On the other hand, some are still cautious (or even downright dismissive) of cryptocurrency, such as when the president of the Federal Reserve Bank of Minneapolis, Neel Kashkari, called crypto a “giant garbage dumpster.” Such regulatory and institutional resistance can leave some investors hesitant to commit their funds to this asset class.
The value of saving £10 a week into Dow Jones Index compared to saving £10 a week into Bitcoin, from Feb 2017 to Feb 2020
An additional challenge comes in the form of scams and bad business practices. Potential investors must be careful to do their due diligence on any exchange platform or digital wallet where they choose to store their cryptocurrency. Likewise, they should be sure to understand the best practices for securing their Digital Assets. Some investors may find that they feel more confident trusting an institutional solution such as Fidelity Digital Assets.
What does the future hold?
No-one can say with certainty what markets or regulators will do although On Yavin, who is CEO and co-founder of Cointelligence, has recently told me, “I, for one, am optimistic about the future of BTC and Digital Assets. And I’m not alone in this—Gartner and Deloitte have both predicted that Digital Assets will continue to grow into a multi-trilliondollar industry. In mid 2019, Gartner’s projections suggested that Blockchain would “deliver 3.1 trillion dollars in value by 2030.”
Undoubtedly, education is a key requirement that investors need in order to understand more about this new asset class. This is particularly important now as more and more investors rely on their own research and less and less of financial advisers, who in many cases are “not up to speed” themselves. Yavin has been surprised at the interest generated both for Cointelligence online, as well as its attendance courses, which have had over 6,000 people registering since September 2019. This clearly demonstrates the thirst there is for more information and education. Surely this has to be a good thing, sifting the myths from the reality and giving investors the knowledge and tools that are going to be required? In turn, the actions of major corporations back up this prediction. From Facebook’s Libra project, to both JPMorgan and Visa using Blockchain-based payment solutions, to Walmart using Blockchain for supply chain tracking, we are seeing more and more businesses embracing the possibility of both Blockchain and Digital Assets. Other businesses are sure to follow suit, simply out of fear of being left behind.
Virgin Galactic CEO, Chamath Palihapitiya, thinks investors ought to put a small percentage of their net worth into Bitcoin as “insurance”. “I think a reasonable strategy is to say 1% of my net worth should be in something completely uncorrelated to the world and how the world works. You quietly over some time accumulate a position and then just never look at it again and hope that that insurance under the mattress never has to come due.
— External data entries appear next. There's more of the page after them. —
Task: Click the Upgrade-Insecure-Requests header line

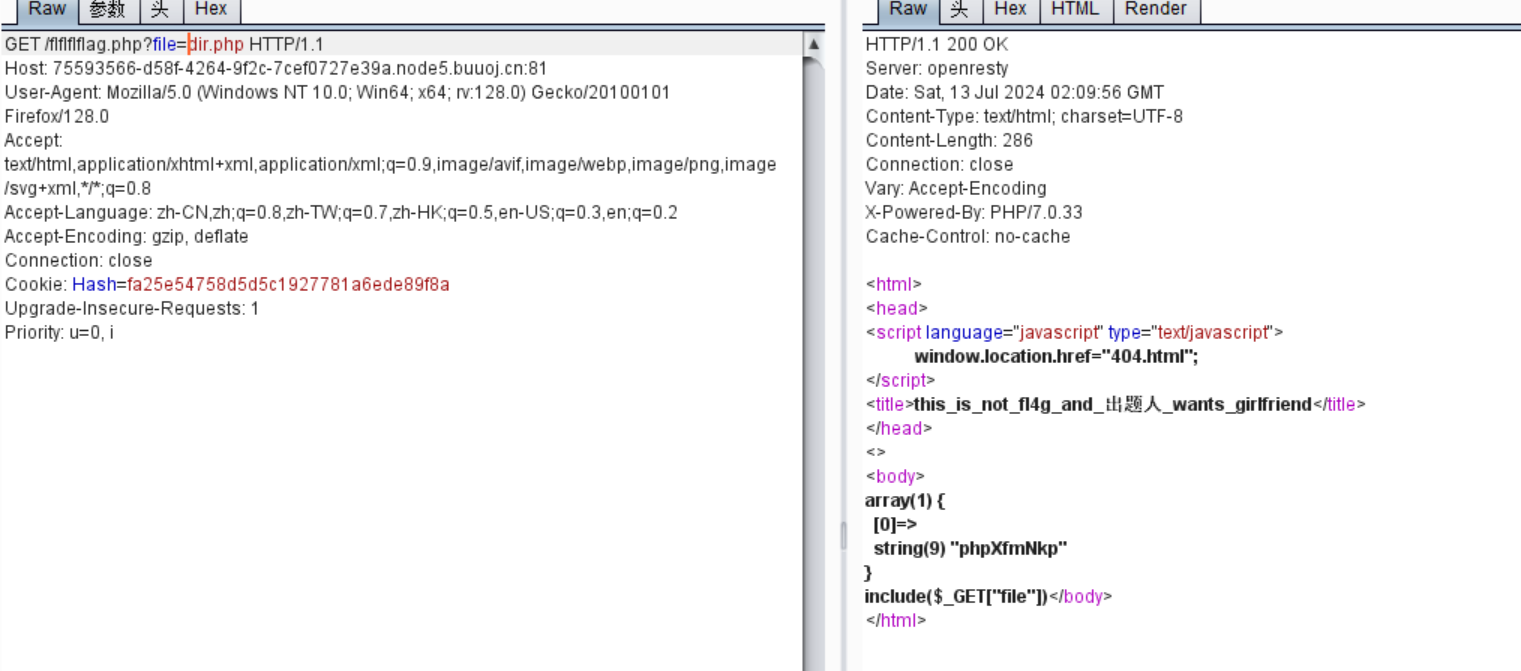Action: click(131, 309)
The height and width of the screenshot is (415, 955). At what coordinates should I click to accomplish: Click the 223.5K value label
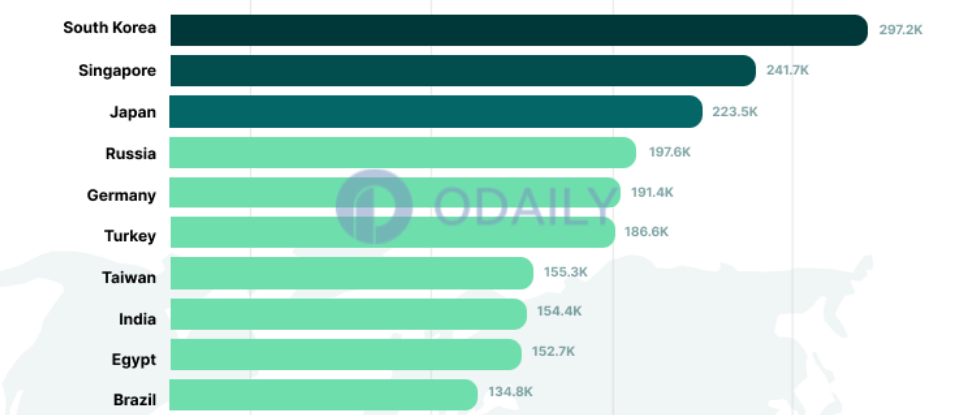coord(735,112)
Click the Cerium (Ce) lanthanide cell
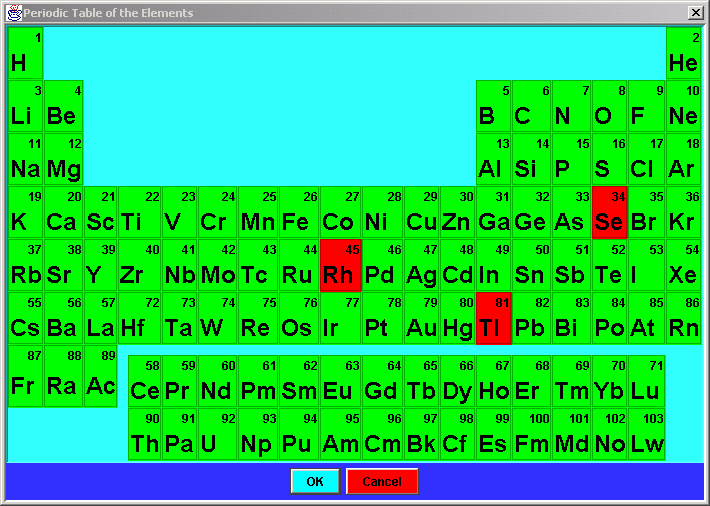The width and height of the screenshot is (710, 506). pyautogui.click(x=145, y=381)
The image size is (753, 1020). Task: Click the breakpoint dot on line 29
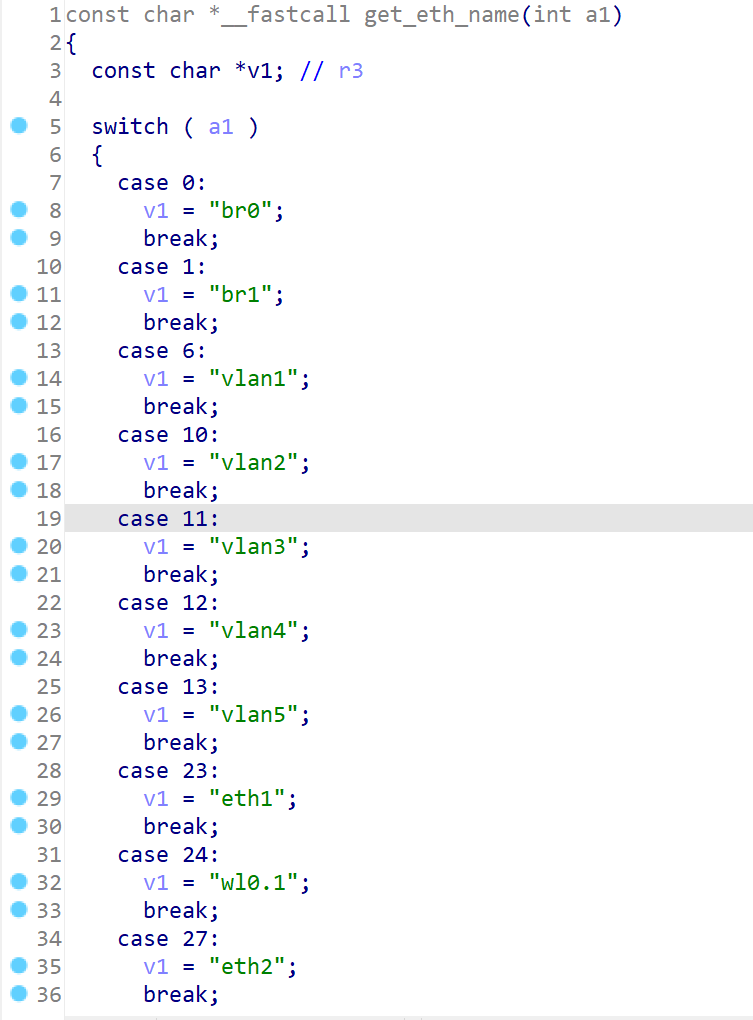(18, 798)
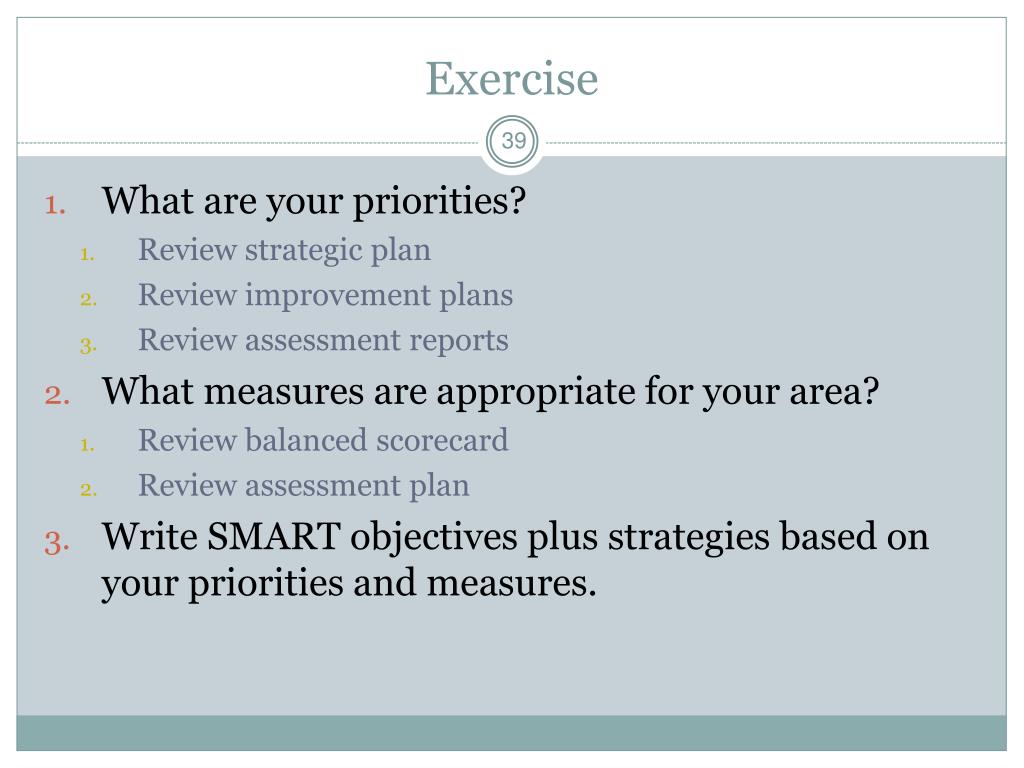Click the circled slide number 39

513,142
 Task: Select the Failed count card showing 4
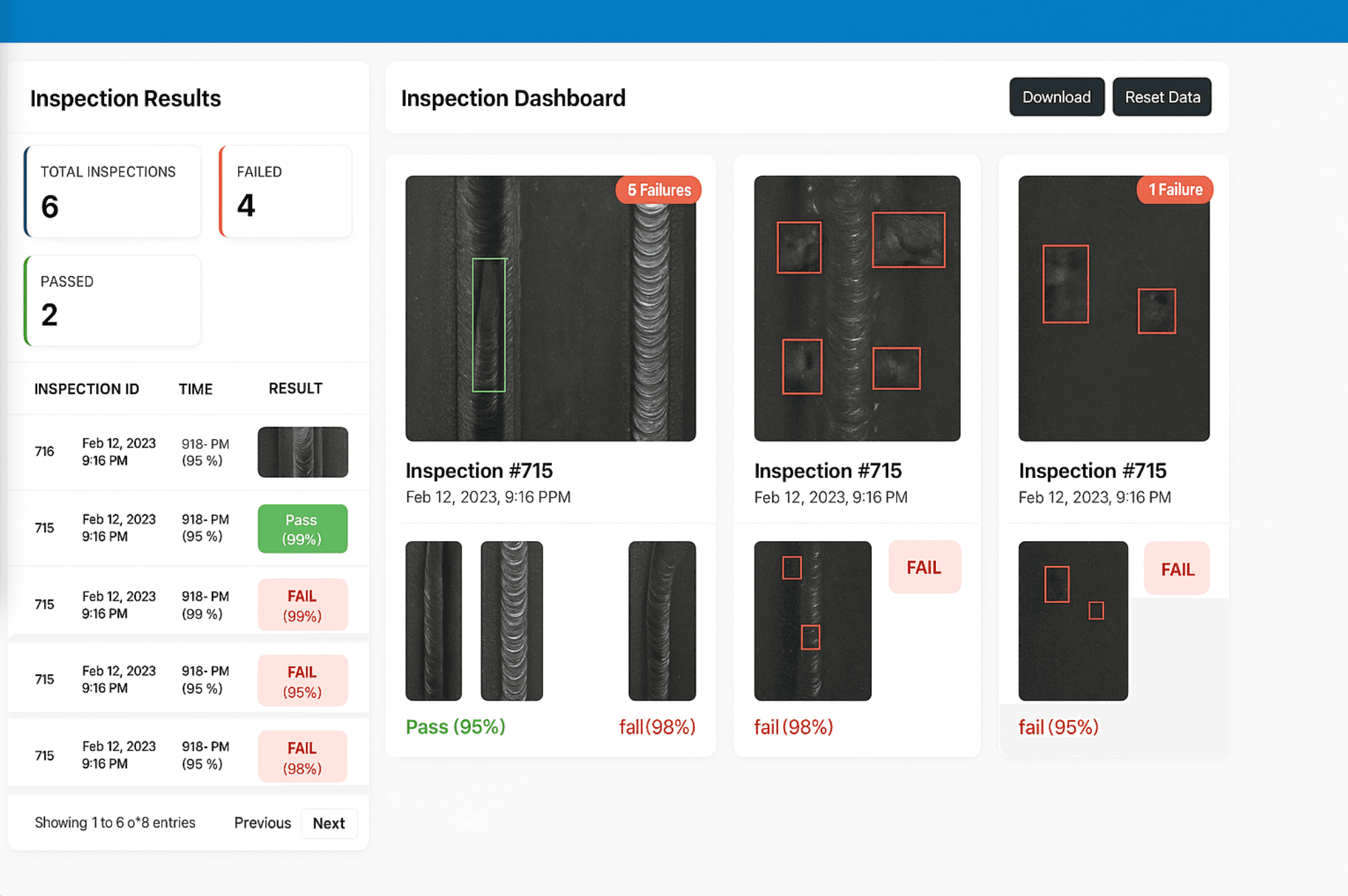285,191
But it is does, it will protect you”. This is not a particularly surprising statement since Virgin Galactic has previously demonstrated its belief in crypto by accepting Bitcoin as a form of payment for its space flights since 2013!
Six years ago, cryptocurrency was the domain of “computer nerds”. Two years ago, it was seen as the basis of “get-rich-quick” schemes. But in 2020, we are seeing more and more institutional engagement, steps towards mass adoption and worldwide acceptance. As cryptocurrency grows and matures as an asset class, BTC is likely to become an increasingly important part of every investor’s portfolio. This can be seen in the fact that Grayscale reported $600M in investments in its digital asset investment products in 2019, much of which came from institutions and hedge funds.
Institutions and individuals alike are sitting up and taking notice of BTC. Digital Assets are moving away from the fringe and into the mainstream, finally getting the respect they deserve. Of all the changes that 2020 has brought and will continue to bring, this may be one of the most exciting and positive.